WORK TO DO -
1 - Why does the Forge and Bond article say CSS Composites may sound familiar? Answer in one to three sentences.
2 - According to the Forge and Bond article, where are the rims made?

Forge and Bond Thermoplastic Rims

forge and bond 30 em wheels 0008 6434420d99193


The Takeaway: CSS Composites unveils its new Force and Bond house brand to push the limits of thermoplastic carbon technology and USA manufacturing. Debuting are two new wheelsets: An enduro mountain wheel, and a gravel wheel. The thermoplastic carbon rims promise a smoother ride and greater durability than the more common thermoset carbon, and on the former they certainly deliver. Thermoplastic carbon is easier to recycle than other carbon composites, and the production process has, the company claims, a smaller environmental impact than typical thermoset carbon.

  • Rims are made in Gunnison, Utah from US-sourced materials
  • Built with USA-made Industry Nine hubs
  • Tubeless-ready rims with hookless beads
  • Lifetime warranty provides free replacement of rims damaged while riding
  • 29-inch enduro mountain and 700c gravel wheels are available now. Other sizes and categories to follow
  • Built with Industry Nine hubs. Offered in multiple axle configurations and driver body options
  • Only offered as complete wheelsets. Rim-only options available in the future

Price: $2,599
Actual Weights (with tubeless tape and valves)
Gravel Wheels: 1476g
– Mountain Wheels 28 spoke: 1850g
– Mountain Wheels 32 spoke: 1962g

forge bond em 30

The mountain bike wheels come with either 28 or 32 spokes.

Trevor Raab

After a handful of years acting as an OE supplier of thermoplastic carbon parts to well-known brands like Revel, Evil, and Chris King, CSS Composites debuts its own aftermarket bicycle components brand: Forge and Bond.

I encourage you to read my story about thermoplastic composites for greater detail about the features and benefits of the material. The short version is CSS makes its thermoplastic products in the USA, from as much US-sourced material as possible. Compared to thermoset composites, thermoplastic employs a simpler, more automated, and less energy-intensive manufacturing process.

Thermoplastic carbon is also recyclable: CSS can recycle over 99 percent of the material used to make a rim; even the material trimmings left over from the manufacturing of the rim can be reused to make other products. One example is the tire levers that come with every Forge and Bond wheelset, which a representative described as so tough and strong that they are the “Last tire levers you’ll ever need.”

Forge and Bond wheels are available for sale today at the brand’s website.

forge and bond 25 gr

Forge and Bond debuts with wheels for mountain and gravel.

Dan Chabanov

Who is Forge and Bond?

Forge and Bond is the new bicycle components brand of CSS Composites. If CSS Composites sounds familiar, that’s because it is the company that makes Fusion Fiber thermoplastic carbon rims for Revel, Evil, and Chris King’s wheelsets, and the thermoplastic handlebar for Yeti’s 160-E e-bike. And CSS representatives hinted that several other wheelsets, from familiar brands not yet named, featuring Fusion Fiber rims will drop soon.

RECORDS -
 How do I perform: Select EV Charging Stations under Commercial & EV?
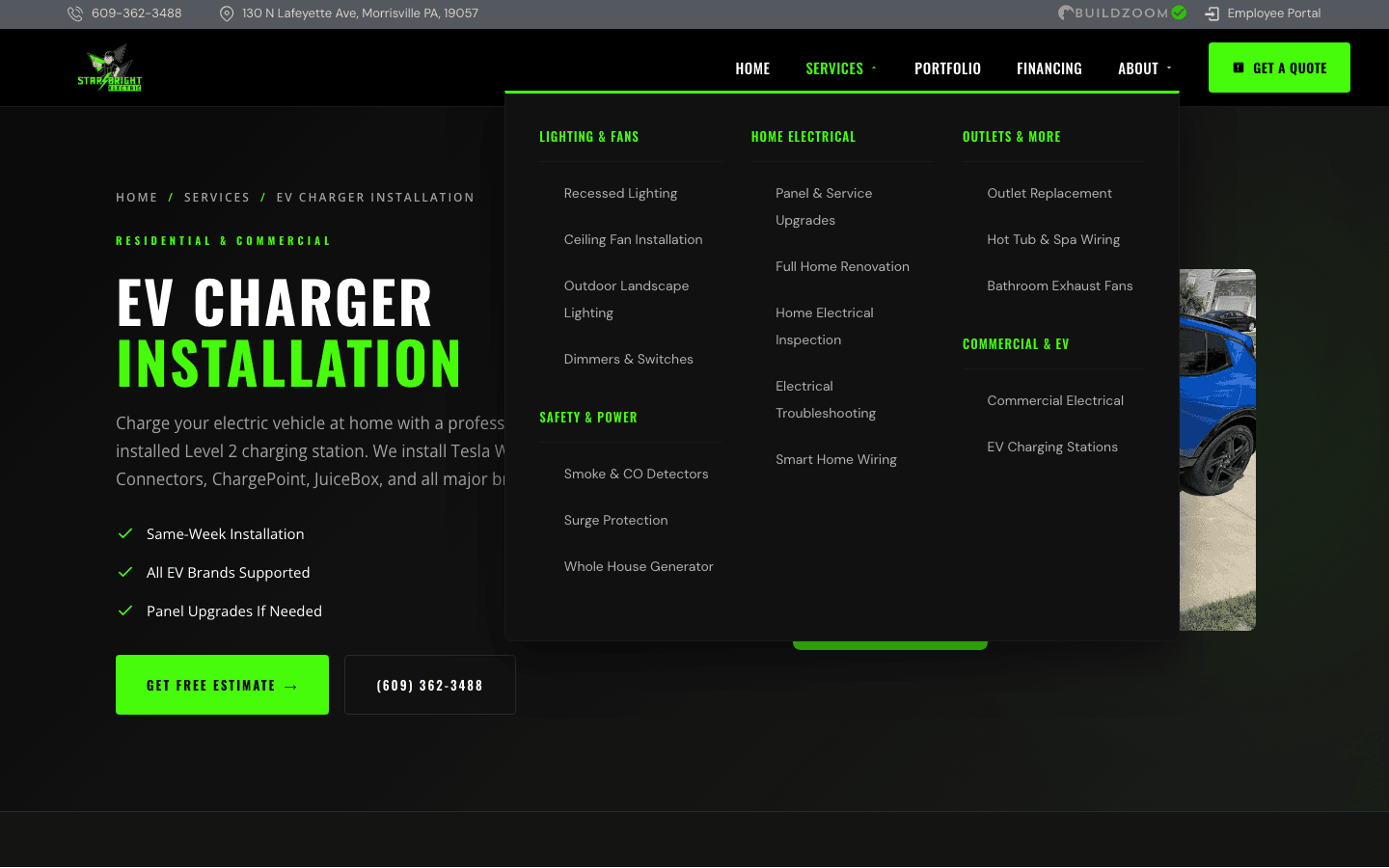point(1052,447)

---

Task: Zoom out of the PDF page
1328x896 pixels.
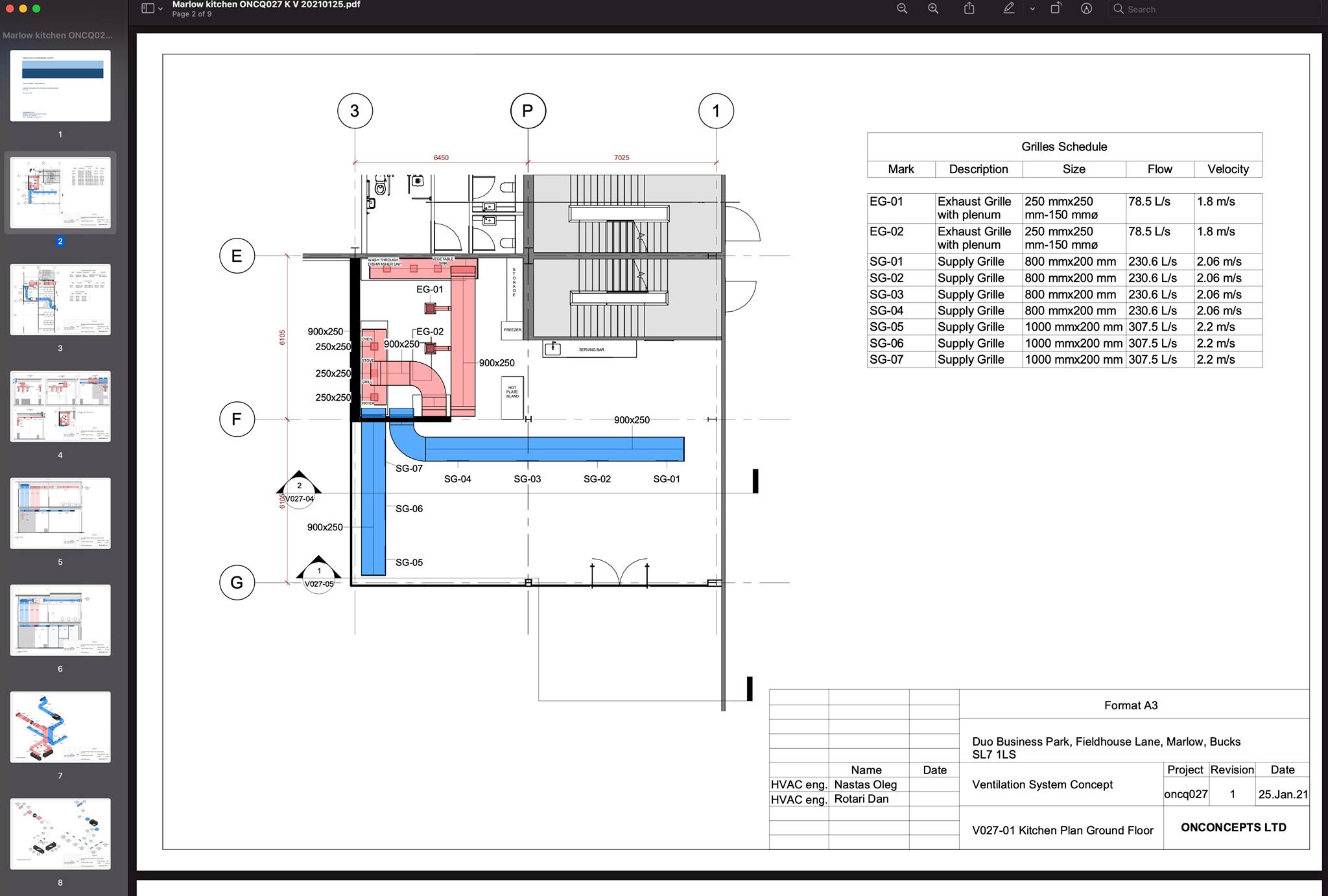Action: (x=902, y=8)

RESULTS OF THE EXERCISE -
1 - CSS Composites may sound familiar because it makes the Fusion Fiber thermoplastic carbon rims for Revel, Evil, and Chris King's wheelsets. It also makes the thermoplastic handlebar for Yeti's 160-E e-bike.

2 - In Gunnison, Utah.